┌─ Supplied material

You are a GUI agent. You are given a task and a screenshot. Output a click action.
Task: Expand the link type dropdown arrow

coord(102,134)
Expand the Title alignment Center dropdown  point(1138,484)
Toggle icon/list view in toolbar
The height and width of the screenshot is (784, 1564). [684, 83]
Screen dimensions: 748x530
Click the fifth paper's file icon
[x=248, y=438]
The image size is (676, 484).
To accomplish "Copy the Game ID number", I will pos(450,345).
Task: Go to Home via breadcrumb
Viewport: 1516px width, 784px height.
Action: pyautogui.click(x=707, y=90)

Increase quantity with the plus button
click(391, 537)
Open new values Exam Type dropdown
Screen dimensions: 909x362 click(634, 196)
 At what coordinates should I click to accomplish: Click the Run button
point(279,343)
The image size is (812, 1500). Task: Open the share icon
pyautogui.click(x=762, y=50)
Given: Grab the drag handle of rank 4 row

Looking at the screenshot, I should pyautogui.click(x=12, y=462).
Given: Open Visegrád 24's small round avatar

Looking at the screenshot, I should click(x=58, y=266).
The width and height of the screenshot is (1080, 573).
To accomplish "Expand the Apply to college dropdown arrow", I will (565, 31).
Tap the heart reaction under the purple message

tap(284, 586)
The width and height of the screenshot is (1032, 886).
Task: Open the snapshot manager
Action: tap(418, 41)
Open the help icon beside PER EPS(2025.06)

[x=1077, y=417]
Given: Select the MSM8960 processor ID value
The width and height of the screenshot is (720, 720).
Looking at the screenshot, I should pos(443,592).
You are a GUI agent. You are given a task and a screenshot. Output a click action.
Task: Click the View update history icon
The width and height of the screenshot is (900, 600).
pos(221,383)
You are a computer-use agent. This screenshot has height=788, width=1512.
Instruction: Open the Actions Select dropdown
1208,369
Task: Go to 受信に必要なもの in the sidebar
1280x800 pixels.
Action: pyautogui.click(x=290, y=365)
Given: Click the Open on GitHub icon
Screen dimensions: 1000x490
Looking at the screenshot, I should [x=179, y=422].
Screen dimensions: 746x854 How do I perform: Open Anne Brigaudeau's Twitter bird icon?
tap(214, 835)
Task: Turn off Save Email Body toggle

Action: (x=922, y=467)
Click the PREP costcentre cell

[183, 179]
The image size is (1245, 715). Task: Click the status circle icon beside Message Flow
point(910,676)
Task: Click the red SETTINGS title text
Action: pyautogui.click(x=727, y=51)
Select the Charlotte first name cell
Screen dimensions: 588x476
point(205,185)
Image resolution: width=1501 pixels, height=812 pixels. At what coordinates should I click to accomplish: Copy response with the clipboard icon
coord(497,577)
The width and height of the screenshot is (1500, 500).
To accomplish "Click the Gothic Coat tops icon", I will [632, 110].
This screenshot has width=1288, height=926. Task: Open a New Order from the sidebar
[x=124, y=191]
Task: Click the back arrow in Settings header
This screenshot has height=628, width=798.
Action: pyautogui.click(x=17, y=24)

└─

Transcribe the full set of records precisely.

Answer for the task:
You are a GUI agent. You are given a task and a screenshot. Output a click action.
Task: Expand the link type dropdown arrow

coord(102,134)
Expand the Title alignment Center dropdown  point(1138,484)
Toggle icon/list view in toolbar
The height and width of the screenshot is (784, 1564). [684, 83]
Screen dimensions: 748x530
Click the fifth paper's file icon
[x=248, y=438]
The image size is (676, 484).
To accomplish "Copy the Game ID number", I will pos(450,345).
Task: Go to Home via breadcrumb
Viewport: 1516px width, 784px height.
Action: pyautogui.click(x=707, y=90)

Increase quantity with the plus button
click(391, 537)
Open new values Exam Type dropdown
Screen dimensions: 909x362 click(634, 196)
 At what coordinates should I click to accomplish: Click the Run button
point(279,343)
The image size is (812, 1500). Task: Open the share icon
pyautogui.click(x=762, y=50)
Given: Grab the drag handle of rank 4 row

Looking at the screenshot, I should pyautogui.click(x=12, y=462).
Given: Open Visegrád 24's small round avatar

Looking at the screenshot, I should click(x=58, y=266).
The width and height of the screenshot is (1080, 573).
To accomplish "Expand the Apply to college dropdown arrow", I will (565, 31).
Tap the heart reaction under the purple message

tap(284, 586)
The width and height of the screenshot is (1032, 886).
Task: Open the snapshot manager
Action: tap(418, 41)
Open the help icon beside PER EPS(2025.06)

[x=1077, y=417]
Given: Select the MSM8960 processor ID value
The width and height of the screenshot is (720, 720).
Looking at the screenshot, I should pos(443,592).
You are a GUI agent. You are given a task and a screenshot. Output a click action.
Task: Click the View update history icon
The width and height of the screenshot is (900, 600).
pos(221,383)
You are a computer-use agent. This screenshot has height=788, width=1512.
Instruction: Open the Actions Select dropdown
1208,369
Task: Go to 受信に必要なもの in the sidebar
1280x800 pixels.
Action: pyautogui.click(x=290, y=365)
Given: Click the Open on GitHub icon
Screen dimensions: 1000x490
Looking at the screenshot, I should [x=179, y=422].
Screen dimensions: 746x854 How do I perform: Open Anne Brigaudeau's Twitter bird icon?
tap(214, 835)
Task: Turn off Save Email Body toggle

Action: (x=922, y=467)
Click the PREP costcentre cell

[183, 179]
The image size is (1245, 715). Task: Click the status circle icon beside Message Flow
point(910,676)
Task: Click the red SETTINGS title text
Action: pyautogui.click(x=727, y=51)
Select the Charlotte first name cell
Screen dimensions: 588x476
point(205,185)
Image resolution: width=1501 pixels, height=812 pixels. At what coordinates should I click to accomplish: Copy response with the clipboard icon
coord(497,577)
The width and height of the screenshot is (1500, 500).
To accomplish "Click the Gothic Coat tops icon", I will [632, 110].
This screenshot has width=1288, height=926. Task: Open a New Order from the sidebar
[x=124, y=191]
Task: Click the back arrow in Settings header
This screenshot has height=628, width=798.
Action: pyautogui.click(x=17, y=24)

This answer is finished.